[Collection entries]
++++++++++
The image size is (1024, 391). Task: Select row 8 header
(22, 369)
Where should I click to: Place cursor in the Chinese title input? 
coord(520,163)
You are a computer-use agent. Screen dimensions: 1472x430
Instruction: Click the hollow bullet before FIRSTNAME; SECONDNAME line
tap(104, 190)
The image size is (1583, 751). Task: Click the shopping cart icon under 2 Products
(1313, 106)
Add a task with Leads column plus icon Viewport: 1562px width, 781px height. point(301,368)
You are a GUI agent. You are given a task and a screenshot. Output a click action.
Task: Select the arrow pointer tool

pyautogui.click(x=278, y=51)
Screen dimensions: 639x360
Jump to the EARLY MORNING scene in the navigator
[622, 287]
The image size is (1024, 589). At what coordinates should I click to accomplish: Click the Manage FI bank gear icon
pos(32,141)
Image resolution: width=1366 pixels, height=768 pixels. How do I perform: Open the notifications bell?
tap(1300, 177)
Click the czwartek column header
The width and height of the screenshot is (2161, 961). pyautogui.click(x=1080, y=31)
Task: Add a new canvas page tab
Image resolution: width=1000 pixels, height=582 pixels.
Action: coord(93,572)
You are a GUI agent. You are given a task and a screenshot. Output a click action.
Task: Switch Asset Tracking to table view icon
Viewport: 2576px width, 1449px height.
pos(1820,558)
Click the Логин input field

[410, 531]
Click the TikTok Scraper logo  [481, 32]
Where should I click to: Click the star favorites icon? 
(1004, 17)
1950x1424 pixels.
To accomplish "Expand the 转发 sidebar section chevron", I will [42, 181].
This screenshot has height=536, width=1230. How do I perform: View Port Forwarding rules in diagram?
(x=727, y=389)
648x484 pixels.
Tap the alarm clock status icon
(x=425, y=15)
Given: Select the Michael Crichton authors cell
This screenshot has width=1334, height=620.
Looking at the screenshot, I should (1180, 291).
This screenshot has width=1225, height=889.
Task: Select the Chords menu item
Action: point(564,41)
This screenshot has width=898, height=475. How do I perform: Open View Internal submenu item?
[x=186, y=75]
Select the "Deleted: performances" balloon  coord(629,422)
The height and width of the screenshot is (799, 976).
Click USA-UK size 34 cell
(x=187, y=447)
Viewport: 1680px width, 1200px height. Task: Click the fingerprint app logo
++++++++++
WORK TO COMPLETE: Recast every line of the records above as a Markdown table with the columns Number and Record line, numbering the rows in order and leaving out blank lines.

ANSWER TO THE TASK:
| Number | Record line |
|---|---|
| 1 | The image size is (1024, 391). Task: Select row 8 header |
| 2 | (22, 369) |
| 3 | Where should I click to: Place cursor in the Chinese title input?  |
| 4 | coord(520,163) |
| 5 | You are a computer-use agent. Screen dimensions: 1472x430 |
| 6 | Instruction: Click the hollow bullet before FIRSTNAME; SECONDNAME line |
| 7 | tap(104, 190) |
| 8 | The image size is (1583, 751). Task: Click the shopping cart icon under 2 Products |
| 9 | (1313, 106) |
| 10 | Add a task with Leads column plus icon Viewport: 1562px width, 781px height. point(301,368) |
| 11 | You are a GUI agent. You are given a task and a screenshot. Output a click action. |
| 12 | Task: Select the arrow pointer tool |
| 13 | pyautogui.click(x=278, y=51) |
| 14 | Screen dimensions: 639x360 |
| 15 | Jump to the EARLY MORNING scene in the navigator |
| 16 | [622, 287] |
| 17 | The image size is (1024, 589). At what coordinates should I click to accomplish: Click the Manage FI bank gear icon |
| 18 | pos(32,141) |
| 19 | Image resolution: width=1366 pixels, height=768 pixels. How do I perform: Open the notifications bell? |
| 20 | tap(1300, 177) |
| 21 | Click the czwartek column header |
| 22 | The width and height of the screenshot is (2161, 961). pyautogui.click(x=1080, y=31) |
| 23 | Task: Add a new canvas page tab |
| 24 | Image resolution: width=1000 pixels, height=582 pixels. |
| 25 | Action: coord(93,572) |
| 26 | You are a GUI agent. You are given a task and a screenshot. Output a click action. |
| 27 | Task: Switch Asset Tracking to table view icon |
| 28 | Viewport: 2576px width, 1449px height. |
| 29 | pos(1820,558) |
| 30 | Click the Логин input field |
| 31 | [410, 531] |
| 32 | Click the TikTok Scraper logo  [481, 32] |
| 33 | Where should I click to: Click the star favorites icon?  |
| 34 | (1004, 17) |
| 35 | 1950x1424 pixels. |
| 36 | To accomplish "Expand the 转发 sidebar section chevron", I will [42, 181]. |
| 37 | This screenshot has height=536, width=1230. How do I perform: View Port Forwarding rules in diagram? |
| 38 | (x=727, y=389) |
| 39 | 648x484 pixels. |
| 40 | Tap the alarm clock status icon |
| 41 | (x=425, y=15) |
| 42 | Given: Select the Michael Crichton authors cell |
| 43 | This screenshot has width=1334, height=620. |
| 44 | Looking at the screenshot, I should (1180, 291). |
| 45 | This screenshot has width=1225, height=889. |
| 46 | Task: Select the Chords menu item |
| 47 | Action: point(564,41) |
| 48 | This screenshot has width=898, height=475. How do I perform: Open View Internal submenu item? |
| 49 | [x=186, y=75] |
| 50 | Select the "Deleted: performances" balloon  coord(629,422) |
| 51 | The height and width of the screenshot is (799, 976). |
| 52 | Click USA-UK size 34 cell |
| 53 | (x=187, y=447) |
| 54 | Viewport: 1680px width, 1200px height. Task: Click the fingerprint app logo |